**What you need to do:**
All that is needed is every line of the listing below that has "bottom".

<<<<

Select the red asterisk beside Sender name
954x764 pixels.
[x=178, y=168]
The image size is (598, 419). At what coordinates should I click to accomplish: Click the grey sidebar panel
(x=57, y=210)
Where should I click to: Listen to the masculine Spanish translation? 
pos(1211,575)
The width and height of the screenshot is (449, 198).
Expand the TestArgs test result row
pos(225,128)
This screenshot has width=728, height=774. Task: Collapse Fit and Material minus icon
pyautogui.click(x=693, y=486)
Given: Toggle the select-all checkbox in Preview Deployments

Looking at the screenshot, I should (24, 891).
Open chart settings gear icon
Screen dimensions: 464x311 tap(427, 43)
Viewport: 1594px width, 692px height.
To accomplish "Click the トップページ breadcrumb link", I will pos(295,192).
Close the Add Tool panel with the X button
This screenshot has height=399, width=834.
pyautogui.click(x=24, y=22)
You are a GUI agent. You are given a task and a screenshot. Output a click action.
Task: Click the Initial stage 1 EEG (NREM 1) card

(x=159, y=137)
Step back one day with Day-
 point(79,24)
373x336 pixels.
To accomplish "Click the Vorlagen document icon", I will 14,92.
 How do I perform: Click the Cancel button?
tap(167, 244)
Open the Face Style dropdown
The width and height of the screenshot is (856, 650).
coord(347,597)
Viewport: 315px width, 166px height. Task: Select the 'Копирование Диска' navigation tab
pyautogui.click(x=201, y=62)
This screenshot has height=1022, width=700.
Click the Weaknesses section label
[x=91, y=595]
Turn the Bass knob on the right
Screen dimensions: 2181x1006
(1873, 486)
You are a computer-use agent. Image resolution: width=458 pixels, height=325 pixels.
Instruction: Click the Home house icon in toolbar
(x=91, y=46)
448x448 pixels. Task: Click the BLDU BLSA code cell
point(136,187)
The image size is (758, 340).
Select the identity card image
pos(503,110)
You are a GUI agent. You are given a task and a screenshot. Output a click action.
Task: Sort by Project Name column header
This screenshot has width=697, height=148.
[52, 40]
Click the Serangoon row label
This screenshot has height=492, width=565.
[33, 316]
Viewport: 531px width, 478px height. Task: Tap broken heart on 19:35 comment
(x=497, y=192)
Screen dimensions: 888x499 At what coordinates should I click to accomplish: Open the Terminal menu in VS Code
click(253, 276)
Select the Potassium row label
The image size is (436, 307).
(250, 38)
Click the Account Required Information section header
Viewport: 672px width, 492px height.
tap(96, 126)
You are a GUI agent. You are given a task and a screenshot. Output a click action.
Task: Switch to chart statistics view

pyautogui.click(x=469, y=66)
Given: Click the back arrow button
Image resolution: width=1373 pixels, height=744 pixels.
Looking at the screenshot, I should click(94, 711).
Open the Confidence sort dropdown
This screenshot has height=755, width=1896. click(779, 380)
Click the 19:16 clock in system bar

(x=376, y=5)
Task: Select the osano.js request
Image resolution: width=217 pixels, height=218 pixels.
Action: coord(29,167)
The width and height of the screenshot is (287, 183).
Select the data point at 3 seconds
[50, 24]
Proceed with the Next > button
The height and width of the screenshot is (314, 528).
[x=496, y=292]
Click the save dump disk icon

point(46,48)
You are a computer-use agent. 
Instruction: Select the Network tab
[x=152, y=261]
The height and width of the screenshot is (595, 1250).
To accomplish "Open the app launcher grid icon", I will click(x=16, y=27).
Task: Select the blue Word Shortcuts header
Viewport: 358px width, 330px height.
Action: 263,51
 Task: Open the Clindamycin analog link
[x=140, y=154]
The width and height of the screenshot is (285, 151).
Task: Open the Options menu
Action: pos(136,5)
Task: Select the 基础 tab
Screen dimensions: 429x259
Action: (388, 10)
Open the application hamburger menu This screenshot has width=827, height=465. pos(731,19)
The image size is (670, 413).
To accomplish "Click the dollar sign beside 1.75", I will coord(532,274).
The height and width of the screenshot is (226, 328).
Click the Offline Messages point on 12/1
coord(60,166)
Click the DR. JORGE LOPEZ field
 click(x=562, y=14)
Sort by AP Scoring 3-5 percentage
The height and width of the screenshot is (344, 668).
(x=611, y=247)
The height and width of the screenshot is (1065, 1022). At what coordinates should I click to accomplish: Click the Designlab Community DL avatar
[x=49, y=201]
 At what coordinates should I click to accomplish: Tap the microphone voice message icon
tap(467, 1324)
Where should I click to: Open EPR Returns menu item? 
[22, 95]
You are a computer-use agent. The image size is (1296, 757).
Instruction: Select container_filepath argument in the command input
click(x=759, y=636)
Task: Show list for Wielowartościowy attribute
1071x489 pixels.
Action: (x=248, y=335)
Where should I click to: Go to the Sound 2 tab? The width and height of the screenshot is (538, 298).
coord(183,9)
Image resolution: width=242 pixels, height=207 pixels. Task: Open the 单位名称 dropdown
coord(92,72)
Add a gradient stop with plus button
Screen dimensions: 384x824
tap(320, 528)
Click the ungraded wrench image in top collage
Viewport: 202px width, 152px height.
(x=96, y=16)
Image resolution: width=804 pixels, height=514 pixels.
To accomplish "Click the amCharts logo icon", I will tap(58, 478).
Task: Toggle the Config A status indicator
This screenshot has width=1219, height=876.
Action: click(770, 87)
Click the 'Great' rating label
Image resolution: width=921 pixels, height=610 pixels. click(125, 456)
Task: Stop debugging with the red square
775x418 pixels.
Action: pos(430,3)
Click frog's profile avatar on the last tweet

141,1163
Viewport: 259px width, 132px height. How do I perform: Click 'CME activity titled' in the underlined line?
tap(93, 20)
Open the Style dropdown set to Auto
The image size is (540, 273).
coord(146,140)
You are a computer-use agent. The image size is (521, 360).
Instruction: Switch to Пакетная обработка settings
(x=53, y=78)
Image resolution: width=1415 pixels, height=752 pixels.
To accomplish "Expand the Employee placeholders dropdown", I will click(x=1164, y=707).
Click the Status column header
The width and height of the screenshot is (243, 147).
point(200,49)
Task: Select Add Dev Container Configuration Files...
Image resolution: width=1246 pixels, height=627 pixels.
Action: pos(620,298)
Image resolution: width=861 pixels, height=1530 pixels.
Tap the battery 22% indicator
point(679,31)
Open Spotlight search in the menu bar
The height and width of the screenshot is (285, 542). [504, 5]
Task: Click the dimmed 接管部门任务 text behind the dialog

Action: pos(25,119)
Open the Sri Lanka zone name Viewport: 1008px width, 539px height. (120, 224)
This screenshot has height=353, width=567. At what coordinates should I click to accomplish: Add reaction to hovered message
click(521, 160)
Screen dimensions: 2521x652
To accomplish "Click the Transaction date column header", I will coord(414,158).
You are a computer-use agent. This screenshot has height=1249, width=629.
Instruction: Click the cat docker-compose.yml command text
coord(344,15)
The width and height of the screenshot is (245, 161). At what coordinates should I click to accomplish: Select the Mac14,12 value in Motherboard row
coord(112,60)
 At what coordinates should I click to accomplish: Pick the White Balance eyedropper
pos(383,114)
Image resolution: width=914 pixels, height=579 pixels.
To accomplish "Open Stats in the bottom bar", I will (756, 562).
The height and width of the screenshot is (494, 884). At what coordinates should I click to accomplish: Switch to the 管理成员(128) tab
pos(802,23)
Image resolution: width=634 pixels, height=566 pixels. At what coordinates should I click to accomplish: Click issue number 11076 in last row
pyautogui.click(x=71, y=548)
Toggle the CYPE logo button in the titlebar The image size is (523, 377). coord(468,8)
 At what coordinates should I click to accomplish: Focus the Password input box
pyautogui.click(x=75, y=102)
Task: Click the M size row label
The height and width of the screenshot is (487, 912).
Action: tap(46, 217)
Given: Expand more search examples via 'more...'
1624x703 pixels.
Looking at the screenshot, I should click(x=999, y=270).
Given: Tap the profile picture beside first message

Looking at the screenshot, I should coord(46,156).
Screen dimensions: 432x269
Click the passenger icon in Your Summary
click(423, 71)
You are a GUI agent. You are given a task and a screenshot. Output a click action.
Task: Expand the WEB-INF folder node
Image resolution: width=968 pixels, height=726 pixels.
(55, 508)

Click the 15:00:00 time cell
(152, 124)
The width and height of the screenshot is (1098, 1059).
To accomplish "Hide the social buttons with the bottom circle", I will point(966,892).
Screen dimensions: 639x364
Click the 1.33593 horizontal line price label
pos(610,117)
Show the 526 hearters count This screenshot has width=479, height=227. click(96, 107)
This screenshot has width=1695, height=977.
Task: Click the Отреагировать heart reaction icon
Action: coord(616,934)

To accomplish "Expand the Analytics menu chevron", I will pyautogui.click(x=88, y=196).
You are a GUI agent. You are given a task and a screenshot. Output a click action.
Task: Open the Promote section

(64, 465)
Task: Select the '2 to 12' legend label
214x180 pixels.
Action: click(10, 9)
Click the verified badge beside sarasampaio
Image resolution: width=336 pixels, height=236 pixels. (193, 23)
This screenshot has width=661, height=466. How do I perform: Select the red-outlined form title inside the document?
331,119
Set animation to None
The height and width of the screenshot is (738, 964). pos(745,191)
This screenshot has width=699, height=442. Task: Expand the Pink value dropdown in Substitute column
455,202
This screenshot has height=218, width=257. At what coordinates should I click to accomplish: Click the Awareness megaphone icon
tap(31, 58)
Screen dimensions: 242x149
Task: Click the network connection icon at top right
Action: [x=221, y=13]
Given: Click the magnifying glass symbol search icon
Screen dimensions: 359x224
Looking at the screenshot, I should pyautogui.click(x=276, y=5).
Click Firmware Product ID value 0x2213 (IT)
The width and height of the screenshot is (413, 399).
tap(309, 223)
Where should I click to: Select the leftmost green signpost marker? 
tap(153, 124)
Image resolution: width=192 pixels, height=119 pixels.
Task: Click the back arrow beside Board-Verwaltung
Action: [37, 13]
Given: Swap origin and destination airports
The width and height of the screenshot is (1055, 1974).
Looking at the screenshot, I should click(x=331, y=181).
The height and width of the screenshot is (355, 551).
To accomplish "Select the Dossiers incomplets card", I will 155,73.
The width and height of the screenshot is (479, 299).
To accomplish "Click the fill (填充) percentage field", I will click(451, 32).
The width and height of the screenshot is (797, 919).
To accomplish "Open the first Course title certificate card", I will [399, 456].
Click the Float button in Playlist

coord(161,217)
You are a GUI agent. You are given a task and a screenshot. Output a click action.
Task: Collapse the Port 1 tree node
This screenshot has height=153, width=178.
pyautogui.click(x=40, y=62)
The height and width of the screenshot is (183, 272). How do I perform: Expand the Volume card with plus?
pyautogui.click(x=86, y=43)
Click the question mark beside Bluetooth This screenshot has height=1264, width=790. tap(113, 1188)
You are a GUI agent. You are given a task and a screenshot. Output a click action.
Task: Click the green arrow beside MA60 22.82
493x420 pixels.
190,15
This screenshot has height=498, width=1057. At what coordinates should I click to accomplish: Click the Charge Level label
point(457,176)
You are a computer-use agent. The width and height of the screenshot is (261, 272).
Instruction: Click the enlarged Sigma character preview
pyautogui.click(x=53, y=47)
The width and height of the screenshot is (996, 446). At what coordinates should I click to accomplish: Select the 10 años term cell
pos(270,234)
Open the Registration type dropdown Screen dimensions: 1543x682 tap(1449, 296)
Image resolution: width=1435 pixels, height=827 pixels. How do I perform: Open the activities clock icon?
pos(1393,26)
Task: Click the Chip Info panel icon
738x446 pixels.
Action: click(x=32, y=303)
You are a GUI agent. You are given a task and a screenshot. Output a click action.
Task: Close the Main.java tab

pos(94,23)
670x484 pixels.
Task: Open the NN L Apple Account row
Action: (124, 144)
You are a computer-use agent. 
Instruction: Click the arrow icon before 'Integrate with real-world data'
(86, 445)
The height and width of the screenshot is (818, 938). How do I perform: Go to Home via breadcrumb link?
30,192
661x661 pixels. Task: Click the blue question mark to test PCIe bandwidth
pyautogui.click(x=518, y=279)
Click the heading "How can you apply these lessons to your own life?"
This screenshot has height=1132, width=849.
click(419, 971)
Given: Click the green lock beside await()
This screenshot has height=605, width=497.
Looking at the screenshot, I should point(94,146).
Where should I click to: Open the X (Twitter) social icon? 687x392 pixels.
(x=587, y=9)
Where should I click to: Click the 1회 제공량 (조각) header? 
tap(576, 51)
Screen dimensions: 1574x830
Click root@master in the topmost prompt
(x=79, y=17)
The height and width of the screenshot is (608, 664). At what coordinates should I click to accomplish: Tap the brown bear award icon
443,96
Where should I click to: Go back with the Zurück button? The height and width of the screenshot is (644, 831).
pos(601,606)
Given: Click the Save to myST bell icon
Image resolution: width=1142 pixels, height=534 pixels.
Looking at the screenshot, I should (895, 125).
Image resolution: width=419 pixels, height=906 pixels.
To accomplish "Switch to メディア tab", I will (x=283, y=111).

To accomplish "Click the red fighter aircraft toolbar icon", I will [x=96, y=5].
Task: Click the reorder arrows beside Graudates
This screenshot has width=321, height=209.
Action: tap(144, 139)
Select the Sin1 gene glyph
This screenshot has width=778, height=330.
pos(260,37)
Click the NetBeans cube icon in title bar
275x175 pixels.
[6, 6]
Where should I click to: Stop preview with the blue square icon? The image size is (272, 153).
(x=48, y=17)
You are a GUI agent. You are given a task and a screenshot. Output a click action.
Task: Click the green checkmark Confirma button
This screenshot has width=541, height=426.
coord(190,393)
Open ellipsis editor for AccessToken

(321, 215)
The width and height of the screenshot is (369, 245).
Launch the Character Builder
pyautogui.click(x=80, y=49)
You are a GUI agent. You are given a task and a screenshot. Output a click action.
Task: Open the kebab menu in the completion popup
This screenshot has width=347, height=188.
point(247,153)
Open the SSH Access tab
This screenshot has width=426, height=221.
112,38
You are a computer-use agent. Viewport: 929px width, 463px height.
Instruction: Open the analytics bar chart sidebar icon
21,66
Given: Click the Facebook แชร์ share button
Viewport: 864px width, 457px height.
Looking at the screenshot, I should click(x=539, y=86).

>>>>

**Answer box:**
To accomplish "Open Stats in the bottom bar", I will (756, 562).
To accomplish "Hide the social buttons with the bottom circle", I will point(966,892).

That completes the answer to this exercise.